-------- SUPPLIED INFORMATION --------

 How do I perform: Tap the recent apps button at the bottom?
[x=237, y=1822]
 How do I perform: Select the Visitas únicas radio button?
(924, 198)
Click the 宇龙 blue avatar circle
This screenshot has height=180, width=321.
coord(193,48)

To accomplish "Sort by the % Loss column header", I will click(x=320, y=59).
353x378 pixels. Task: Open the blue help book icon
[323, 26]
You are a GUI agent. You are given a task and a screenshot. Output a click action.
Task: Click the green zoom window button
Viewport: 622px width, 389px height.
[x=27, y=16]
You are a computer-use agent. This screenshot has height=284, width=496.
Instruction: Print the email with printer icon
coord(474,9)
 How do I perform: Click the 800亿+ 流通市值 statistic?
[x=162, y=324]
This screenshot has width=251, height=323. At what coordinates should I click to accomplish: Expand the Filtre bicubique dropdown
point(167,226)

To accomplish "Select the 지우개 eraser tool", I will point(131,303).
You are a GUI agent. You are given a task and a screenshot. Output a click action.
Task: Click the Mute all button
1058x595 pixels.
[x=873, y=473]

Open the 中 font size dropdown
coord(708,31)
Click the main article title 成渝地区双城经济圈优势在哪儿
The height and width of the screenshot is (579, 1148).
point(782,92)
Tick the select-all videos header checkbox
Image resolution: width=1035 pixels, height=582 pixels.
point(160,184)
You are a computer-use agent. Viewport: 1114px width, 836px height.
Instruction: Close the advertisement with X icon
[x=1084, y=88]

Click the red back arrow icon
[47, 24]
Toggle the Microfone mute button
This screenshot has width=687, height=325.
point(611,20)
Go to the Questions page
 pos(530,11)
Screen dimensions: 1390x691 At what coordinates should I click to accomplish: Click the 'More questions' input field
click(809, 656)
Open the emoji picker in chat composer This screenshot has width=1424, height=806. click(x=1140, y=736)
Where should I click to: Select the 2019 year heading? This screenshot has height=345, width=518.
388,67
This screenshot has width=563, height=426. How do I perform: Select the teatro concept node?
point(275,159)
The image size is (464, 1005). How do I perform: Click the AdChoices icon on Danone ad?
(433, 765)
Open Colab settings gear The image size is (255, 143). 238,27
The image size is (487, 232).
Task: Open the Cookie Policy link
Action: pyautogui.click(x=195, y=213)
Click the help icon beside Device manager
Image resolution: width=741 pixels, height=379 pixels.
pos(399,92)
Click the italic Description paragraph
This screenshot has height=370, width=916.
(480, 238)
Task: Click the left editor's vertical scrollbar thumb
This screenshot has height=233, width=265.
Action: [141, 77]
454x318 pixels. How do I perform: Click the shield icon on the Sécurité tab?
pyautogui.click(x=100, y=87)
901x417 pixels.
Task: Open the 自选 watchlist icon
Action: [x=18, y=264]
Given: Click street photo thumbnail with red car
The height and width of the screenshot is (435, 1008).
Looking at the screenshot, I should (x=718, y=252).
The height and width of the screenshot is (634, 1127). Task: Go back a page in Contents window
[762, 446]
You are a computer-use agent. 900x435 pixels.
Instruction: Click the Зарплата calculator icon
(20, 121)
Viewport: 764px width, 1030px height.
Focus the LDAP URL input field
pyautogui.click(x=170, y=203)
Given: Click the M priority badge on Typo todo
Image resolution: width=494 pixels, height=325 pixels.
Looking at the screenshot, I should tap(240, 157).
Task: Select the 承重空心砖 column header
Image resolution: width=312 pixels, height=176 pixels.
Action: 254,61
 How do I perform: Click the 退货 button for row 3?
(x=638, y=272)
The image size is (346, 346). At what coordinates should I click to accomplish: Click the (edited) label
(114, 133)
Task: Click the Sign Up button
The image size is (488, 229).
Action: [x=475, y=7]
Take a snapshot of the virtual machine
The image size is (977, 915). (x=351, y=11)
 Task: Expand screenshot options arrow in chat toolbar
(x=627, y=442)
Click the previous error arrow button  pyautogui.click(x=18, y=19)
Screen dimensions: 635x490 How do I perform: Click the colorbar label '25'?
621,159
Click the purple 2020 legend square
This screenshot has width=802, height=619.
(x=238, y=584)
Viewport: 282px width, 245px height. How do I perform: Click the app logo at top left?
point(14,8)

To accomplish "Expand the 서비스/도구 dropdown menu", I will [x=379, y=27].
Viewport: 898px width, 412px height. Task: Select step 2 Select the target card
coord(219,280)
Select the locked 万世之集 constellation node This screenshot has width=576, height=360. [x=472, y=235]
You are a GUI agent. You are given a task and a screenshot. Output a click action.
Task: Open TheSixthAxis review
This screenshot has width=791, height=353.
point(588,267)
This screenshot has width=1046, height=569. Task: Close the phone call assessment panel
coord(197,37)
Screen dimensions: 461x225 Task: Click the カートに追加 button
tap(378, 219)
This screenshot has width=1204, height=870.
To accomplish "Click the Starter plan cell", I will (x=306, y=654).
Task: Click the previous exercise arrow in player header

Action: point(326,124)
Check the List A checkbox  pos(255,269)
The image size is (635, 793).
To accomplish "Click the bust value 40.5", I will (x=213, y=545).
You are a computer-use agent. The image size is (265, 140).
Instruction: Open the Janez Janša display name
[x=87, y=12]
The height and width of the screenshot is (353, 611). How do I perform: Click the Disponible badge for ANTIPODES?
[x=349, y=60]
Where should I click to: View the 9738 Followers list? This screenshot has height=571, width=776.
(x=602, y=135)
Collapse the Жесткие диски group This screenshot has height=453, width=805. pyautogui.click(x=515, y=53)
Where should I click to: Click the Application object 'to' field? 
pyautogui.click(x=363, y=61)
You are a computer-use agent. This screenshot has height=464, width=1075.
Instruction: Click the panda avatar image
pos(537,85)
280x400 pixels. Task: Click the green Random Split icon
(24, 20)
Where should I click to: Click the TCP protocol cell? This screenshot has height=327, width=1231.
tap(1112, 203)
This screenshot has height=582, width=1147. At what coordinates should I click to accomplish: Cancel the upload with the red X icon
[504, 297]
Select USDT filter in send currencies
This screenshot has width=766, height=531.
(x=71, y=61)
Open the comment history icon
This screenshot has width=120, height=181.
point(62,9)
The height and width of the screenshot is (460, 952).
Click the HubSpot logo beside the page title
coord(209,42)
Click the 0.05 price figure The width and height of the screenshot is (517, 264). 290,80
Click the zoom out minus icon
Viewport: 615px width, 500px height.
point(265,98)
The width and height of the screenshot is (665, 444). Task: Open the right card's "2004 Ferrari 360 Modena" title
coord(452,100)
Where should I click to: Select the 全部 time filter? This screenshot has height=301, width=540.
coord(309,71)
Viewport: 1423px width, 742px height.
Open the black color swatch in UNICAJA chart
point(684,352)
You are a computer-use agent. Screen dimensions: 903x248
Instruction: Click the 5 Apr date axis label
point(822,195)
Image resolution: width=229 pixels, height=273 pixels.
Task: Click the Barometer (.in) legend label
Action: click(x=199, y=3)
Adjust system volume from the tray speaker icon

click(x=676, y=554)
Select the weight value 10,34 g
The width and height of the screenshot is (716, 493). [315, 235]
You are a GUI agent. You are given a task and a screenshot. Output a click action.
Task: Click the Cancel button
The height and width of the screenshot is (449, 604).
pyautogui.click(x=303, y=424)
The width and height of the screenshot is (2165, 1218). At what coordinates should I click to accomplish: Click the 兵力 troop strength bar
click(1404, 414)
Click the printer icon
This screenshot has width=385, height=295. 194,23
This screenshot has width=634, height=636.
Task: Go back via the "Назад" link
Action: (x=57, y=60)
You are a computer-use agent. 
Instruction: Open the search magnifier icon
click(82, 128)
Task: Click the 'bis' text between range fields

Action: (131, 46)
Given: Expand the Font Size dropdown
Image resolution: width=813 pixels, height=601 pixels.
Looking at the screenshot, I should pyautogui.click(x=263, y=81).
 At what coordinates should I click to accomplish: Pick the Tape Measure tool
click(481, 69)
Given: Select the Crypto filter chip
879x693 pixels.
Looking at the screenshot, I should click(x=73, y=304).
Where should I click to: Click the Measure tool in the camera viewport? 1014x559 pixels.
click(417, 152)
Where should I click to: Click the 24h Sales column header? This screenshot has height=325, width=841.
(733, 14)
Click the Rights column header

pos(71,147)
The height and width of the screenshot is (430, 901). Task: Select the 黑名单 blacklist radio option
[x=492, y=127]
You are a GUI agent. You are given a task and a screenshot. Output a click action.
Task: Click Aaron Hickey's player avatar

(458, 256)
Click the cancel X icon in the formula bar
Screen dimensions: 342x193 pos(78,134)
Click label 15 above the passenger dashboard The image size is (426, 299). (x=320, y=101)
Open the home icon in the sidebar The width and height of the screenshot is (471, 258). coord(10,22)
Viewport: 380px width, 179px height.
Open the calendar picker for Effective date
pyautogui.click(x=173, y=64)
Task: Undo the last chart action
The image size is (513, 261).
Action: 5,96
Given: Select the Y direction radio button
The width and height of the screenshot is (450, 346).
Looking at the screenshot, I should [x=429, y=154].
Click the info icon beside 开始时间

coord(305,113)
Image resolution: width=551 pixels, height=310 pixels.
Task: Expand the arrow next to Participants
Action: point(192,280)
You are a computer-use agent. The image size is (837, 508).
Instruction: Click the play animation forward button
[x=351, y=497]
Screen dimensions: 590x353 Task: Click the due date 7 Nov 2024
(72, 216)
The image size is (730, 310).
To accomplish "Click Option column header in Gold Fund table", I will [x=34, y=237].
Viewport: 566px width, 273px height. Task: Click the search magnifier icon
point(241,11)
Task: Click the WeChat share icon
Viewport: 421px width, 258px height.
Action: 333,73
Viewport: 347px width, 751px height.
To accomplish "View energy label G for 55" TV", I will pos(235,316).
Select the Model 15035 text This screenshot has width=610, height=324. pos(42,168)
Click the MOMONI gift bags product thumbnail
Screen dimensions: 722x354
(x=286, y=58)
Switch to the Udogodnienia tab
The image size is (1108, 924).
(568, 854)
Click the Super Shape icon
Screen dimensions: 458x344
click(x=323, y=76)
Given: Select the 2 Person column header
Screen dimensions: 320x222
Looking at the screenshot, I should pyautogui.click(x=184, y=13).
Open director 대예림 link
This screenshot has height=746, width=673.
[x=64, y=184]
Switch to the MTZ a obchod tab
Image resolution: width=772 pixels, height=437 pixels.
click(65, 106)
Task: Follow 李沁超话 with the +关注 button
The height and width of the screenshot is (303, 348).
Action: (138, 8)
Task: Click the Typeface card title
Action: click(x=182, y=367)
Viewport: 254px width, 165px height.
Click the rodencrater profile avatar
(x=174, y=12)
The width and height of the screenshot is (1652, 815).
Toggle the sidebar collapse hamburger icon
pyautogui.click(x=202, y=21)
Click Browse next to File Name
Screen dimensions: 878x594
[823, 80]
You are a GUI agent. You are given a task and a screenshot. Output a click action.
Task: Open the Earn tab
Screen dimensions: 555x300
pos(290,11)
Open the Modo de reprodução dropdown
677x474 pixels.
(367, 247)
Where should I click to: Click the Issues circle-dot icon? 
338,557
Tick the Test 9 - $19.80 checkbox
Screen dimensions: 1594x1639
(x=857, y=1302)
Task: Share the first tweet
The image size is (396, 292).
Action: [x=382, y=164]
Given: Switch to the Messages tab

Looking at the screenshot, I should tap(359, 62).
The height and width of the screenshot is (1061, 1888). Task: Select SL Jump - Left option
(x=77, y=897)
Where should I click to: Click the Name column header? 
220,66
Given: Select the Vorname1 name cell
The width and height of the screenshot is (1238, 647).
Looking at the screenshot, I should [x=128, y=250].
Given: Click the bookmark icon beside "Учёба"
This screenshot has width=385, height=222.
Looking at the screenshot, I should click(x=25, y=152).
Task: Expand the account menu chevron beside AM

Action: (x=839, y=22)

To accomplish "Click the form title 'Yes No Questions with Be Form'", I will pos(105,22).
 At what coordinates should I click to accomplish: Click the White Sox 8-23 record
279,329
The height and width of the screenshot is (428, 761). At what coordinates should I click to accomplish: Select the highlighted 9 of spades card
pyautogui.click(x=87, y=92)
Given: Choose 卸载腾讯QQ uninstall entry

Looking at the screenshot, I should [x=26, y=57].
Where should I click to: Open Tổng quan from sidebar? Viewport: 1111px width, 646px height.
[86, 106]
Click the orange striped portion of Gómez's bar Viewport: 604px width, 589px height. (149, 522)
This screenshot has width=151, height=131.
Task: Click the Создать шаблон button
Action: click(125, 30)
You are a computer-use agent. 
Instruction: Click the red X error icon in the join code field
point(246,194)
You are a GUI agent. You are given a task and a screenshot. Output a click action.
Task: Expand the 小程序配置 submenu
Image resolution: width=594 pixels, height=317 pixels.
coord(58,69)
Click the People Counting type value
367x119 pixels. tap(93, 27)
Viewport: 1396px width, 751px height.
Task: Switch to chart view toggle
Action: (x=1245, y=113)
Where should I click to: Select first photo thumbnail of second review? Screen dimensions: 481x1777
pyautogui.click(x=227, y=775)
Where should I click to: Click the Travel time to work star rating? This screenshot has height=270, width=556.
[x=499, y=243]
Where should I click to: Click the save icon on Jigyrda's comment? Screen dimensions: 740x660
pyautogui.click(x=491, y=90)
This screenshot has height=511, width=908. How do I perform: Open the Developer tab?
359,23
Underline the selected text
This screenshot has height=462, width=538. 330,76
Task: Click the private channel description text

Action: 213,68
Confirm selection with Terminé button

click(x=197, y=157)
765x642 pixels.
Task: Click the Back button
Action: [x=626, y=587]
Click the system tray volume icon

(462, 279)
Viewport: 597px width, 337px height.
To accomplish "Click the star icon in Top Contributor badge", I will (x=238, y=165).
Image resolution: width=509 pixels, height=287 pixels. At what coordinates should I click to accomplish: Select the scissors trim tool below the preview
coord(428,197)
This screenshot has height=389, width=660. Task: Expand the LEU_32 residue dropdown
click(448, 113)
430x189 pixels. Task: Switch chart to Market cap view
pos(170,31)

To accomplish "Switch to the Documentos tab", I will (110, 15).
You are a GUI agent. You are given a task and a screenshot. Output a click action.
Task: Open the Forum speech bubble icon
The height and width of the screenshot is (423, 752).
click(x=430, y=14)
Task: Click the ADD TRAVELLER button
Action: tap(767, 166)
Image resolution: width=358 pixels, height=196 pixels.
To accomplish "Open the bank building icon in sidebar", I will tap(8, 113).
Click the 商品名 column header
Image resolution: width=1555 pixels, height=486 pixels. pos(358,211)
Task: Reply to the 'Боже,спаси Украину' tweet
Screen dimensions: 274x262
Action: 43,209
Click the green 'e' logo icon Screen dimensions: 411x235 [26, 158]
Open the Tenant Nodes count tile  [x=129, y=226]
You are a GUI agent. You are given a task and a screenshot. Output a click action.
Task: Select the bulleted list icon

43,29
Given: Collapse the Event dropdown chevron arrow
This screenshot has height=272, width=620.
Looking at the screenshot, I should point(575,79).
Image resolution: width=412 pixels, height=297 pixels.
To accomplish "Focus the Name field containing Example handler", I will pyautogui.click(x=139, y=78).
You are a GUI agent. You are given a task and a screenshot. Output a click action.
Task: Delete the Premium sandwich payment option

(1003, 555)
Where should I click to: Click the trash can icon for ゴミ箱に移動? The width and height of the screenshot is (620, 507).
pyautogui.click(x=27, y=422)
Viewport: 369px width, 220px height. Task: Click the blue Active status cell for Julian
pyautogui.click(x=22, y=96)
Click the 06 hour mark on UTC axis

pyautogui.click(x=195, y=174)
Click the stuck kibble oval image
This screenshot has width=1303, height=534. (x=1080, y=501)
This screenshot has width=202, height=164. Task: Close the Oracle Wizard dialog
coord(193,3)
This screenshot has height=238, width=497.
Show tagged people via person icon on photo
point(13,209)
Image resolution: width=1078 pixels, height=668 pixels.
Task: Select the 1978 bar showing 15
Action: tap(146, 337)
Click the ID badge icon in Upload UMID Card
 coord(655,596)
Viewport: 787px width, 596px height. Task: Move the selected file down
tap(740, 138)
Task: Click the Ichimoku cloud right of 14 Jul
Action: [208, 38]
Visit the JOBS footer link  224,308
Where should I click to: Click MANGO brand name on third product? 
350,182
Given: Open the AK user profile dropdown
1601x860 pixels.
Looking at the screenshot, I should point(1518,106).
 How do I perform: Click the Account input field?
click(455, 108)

--------

ACTIVITY. Everything above from the line containing "Click the ID badge icon in Upload UMID Card" through the line containing "Given: Open the AK user profile dropdown" must be copied exactly. Nothing outside that range belongs in the answer.

ANSWER SECTION.
Click the ID badge icon in Upload UMID Card
 coord(655,596)
Viewport: 787px width, 596px height. Task: Move the selected file down
tap(740, 138)
Task: Click the Ichimoku cloud right of 14 Jul
Action: [208, 38]
Visit the JOBS footer link  224,308
Where should I click to: Click MANGO brand name on third product? 
350,182
Given: Open the AK user profile dropdown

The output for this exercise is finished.